It means the compiled binary contains an instruction(possibly more than one instruction) that's not valid on the architecture where you're running it.

Based on this post and other related posts on stackoverflow, I'm guessing it might be a hardware issue.

You can run your binary under gdb to find out specific instruction: gdb ./precompiled (gdb) run (gdb) bt (gdb) disassemble Then type run and then when it fails, run bt (backtrace) to see where it fails.

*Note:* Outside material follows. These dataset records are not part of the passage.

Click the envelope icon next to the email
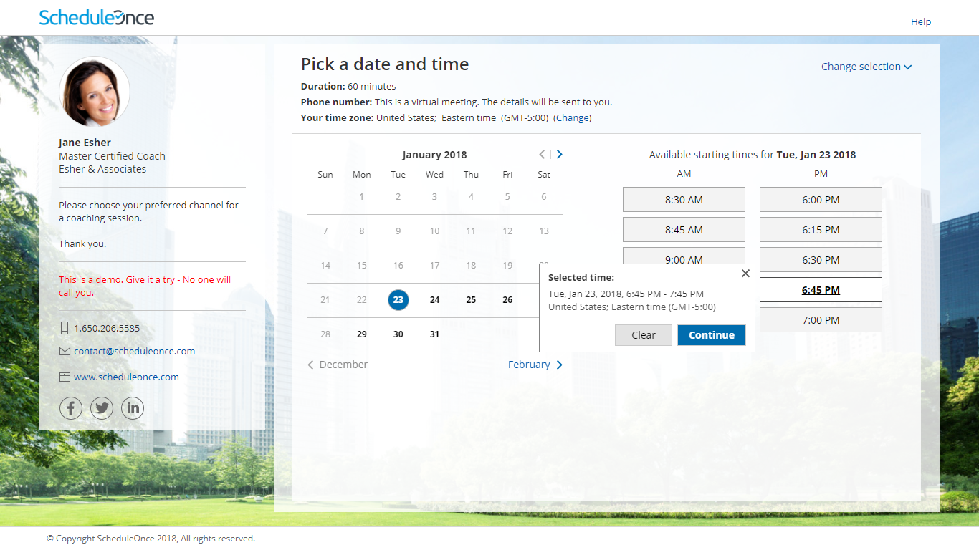This screenshot has width=979, height=550. point(64,351)
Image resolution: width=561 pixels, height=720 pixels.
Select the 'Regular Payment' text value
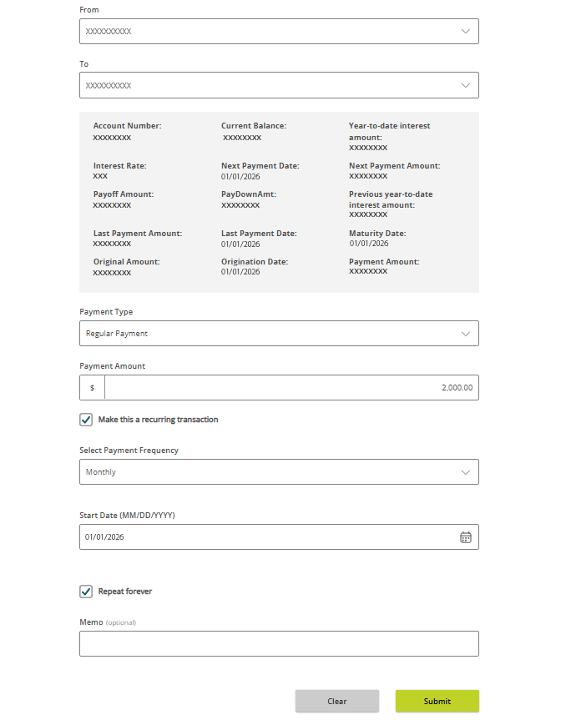[116, 333]
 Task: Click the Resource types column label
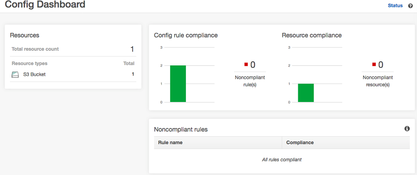pos(30,64)
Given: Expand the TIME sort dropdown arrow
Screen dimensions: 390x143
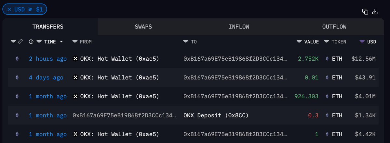Looking at the screenshot, I should tap(61, 42).
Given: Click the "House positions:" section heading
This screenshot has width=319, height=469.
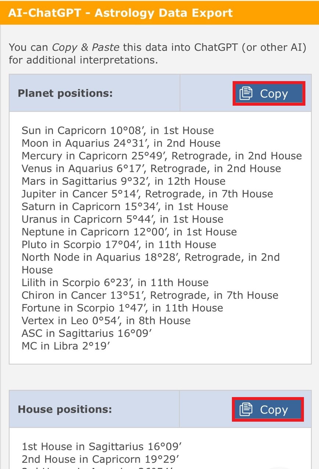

Use disassemble to see the specific instruction that's causing the failure.

Can you try this or try running okc on another machine?

cwbhhjl avatar Oct 20 '22 03:10 cwbhhjl

I'm running it on AMD Ryzen 9 5950X, it's fairly standard and modern hardware.

https://gist.github.com/neoromantique/ab52f80e31a4a4df70bd0b744f870275

neoromantique avatar Oct 20 '22 16:10 neoromantique

I'm running it on AMD Ryzen 9 5950X, it's fairly standard and modern hardware.

https://gist.github.com/neoromantique/ab52f80e31a4a4df70bd0b744f870275

@neoromantique

Program received signal SIGILL, Illegal instruction.
0x0000000001dedb56 in std::_Hashtable<std::__cxx11::basic_string<char, std::char_traits<char>, std::allocator<char> >, std::pair<std::__cxx11::basic_string<char, std::char_traits<char>, std::allocator<char> > const, rocksdb::OptionTypeInfo>, std::allocator<std::pair<std::__cxx11::basic_string<char, std::char_traits<char>, std::allocator<char> > const, rocksdb::OptionTypeInfo> >, std::__detail::_Select1st, std::equal_to<std::__cxx11::basic_string<char, std::char_traits<char>, std::allocator<char> > >, std::hash<std::__cxx11::basic_string<char, std::char_traits<char>, std::allocator<char> > >, std::__detail::_Mod_range_hashing, std::__detail::_Default_ranged_hash, std::__detail::_Prime_rehash_policy, std::__detail::_Hashtable_traits<true, false, true> >::_Hashtable<std::pair<std::__cxx11::basic_string<char, std::char_traits<char>, std::allocator<char> > const, rocksdb::OptionTypeInfo> const*> (this=0x453b760 <rocksdb::(anonymous namespace)::sc_wrapper_type_info>, __f=0x7fffffffe460, __l=0x7fffffffe4f8, __bkt_count_hint=0, __h1=..., __h2=..., 
    __h=..., __eq=..., __exk=..., __a=...) at /usr/include/c++/10.3.1/bits/stl_iterator_base_funcs.h:138
   0x0000000001dedb49 <+121>:   movq   $0x0,0x10(%rdi)
   0x0000000001dedb51 <+129>:   vmovq  %rax,%xmm0
=> 0x0000000001dedb56 <+134>:   vpmaxuq %xmm1,%xmm0,%xmm0
   0x0000000001dedb5c <+140>:   vmovq  %xmm0,%rsi

We can see that the instruction causing the error is vpmaxuq.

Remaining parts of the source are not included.